Thus the will is brought past the wrong path of obstinacy, to the habit of perseverance, in which is based all success. We carry a divine consciousness in the breast, when we realize that we can do whatever we choose, if we only will. To see what others have at last found possible, arouses the pleasant hope of also accomplishing the same. In the Turning association, boldness is at home. Where others are exercising in emulation with us, all exertion is easy, all labor is pleasure. Each at the same time strengthens the others by his labor, and confirms his own powers, and encourages and elevates himself. Thus the example of each becomes a model for the rest, and accomplishes more than a thousand lessons. No real deed was ever without result.
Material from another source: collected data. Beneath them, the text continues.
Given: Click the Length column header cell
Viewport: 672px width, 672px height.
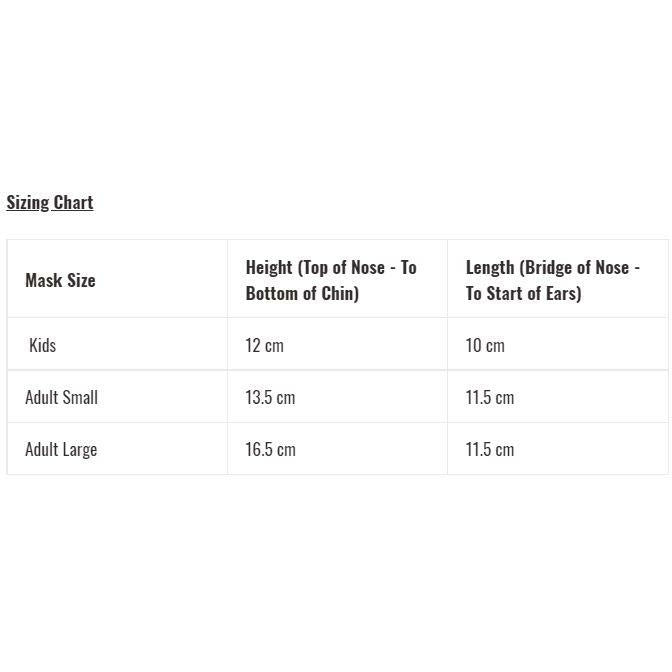Looking at the screenshot, I should tap(553, 280).
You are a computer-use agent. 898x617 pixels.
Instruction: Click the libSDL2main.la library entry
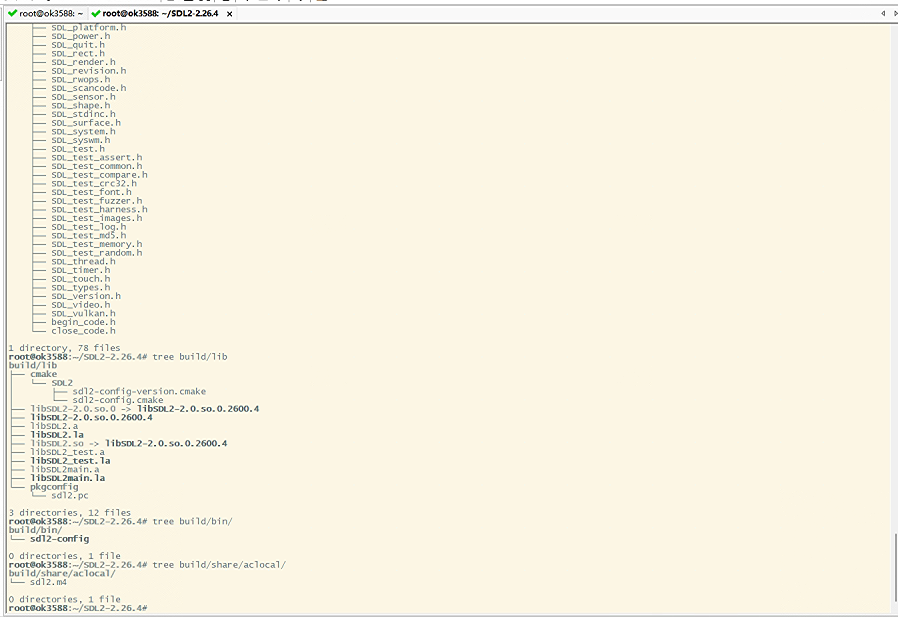tap(67, 478)
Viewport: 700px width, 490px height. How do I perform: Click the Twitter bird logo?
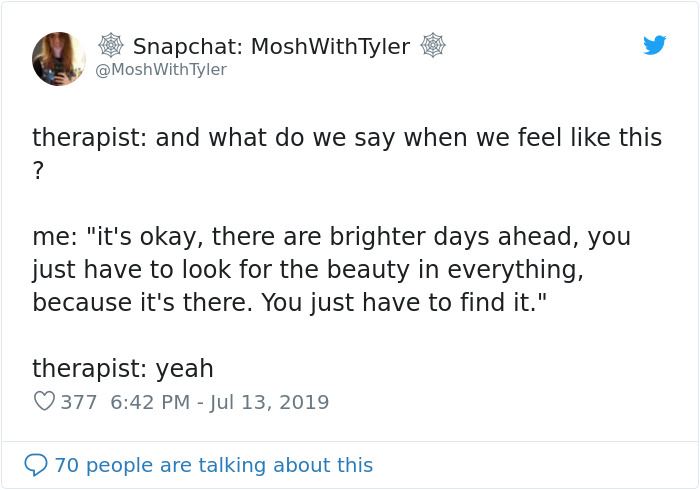pos(654,45)
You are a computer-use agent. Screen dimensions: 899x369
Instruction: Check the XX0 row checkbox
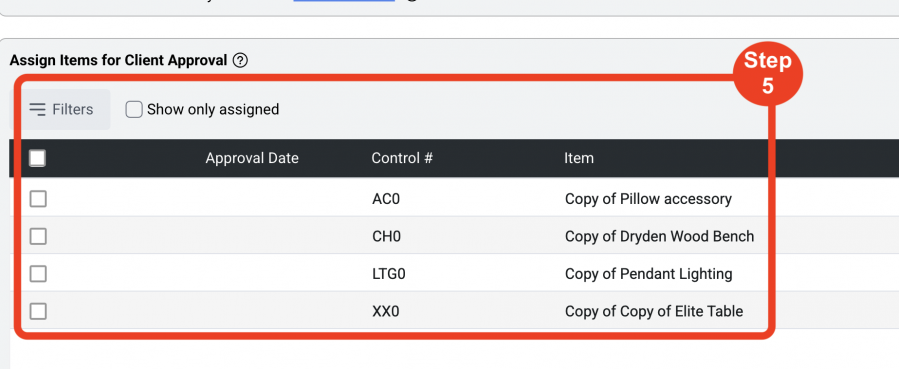pyautogui.click(x=38, y=311)

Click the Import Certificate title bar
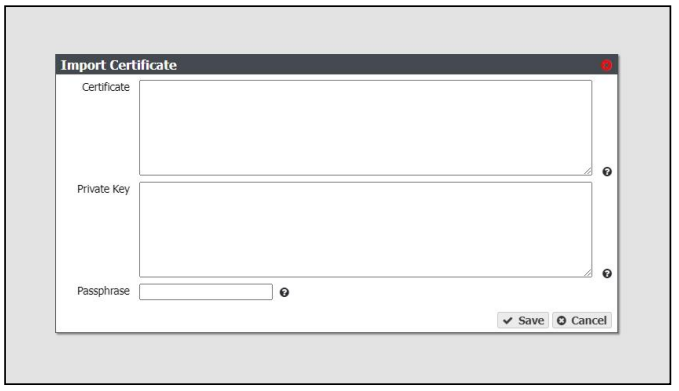click(x=336, y=65)
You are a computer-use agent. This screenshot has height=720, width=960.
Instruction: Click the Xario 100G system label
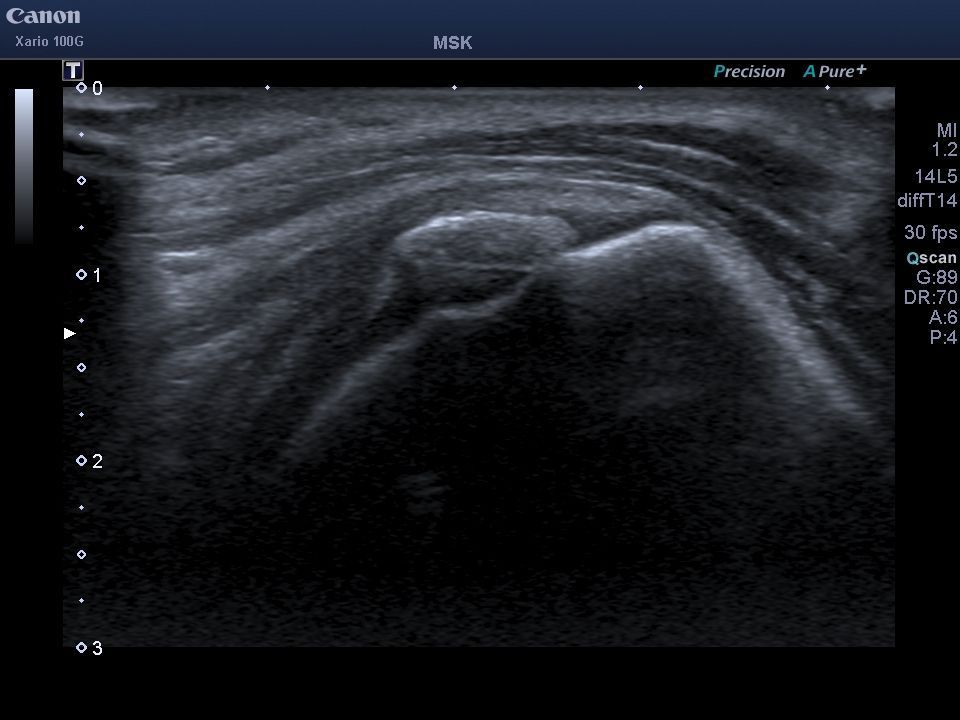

"The director of a Turning institution undertakes a high duty; and should approve himself thoroughly whether he is competent to so important an office. He must cherish and protect the simplicity of the young, that it may not be injured by untimely precocity. The youthful heart will be more open to him than to any one else. He will see, without concealment, the thoughts and feelings of the young, their wishes and tendencies, their impulses and passions, all the morning-dreams of youthful life. He stands nearest to the young; and therefore should be their guardian and counselor, their protection and support, and their adviser for future life. Future men are intrusted to his care; future pillars of the state, lights of the church, ornaments of the fatherland. He must be subservient to no temporary spirit of the age, nor to the condition of the great world, so often plunged in error. He who is not thoroughly penetrated with a childlike spirit, and national feelings, should never take charge of a Turning institution. It is a holy work and life.

"His reward will consist merely in the consciousness of having performed his duty. Old age comes more slowly upon us among the sports of the young. Even in the worst of times we can keep our faith, love, and hope when we see the fatherland renewing itself in the growth of the young. The teacher of Turning must abstain from pretenses; for every juggler can better deceive the outer world than he can.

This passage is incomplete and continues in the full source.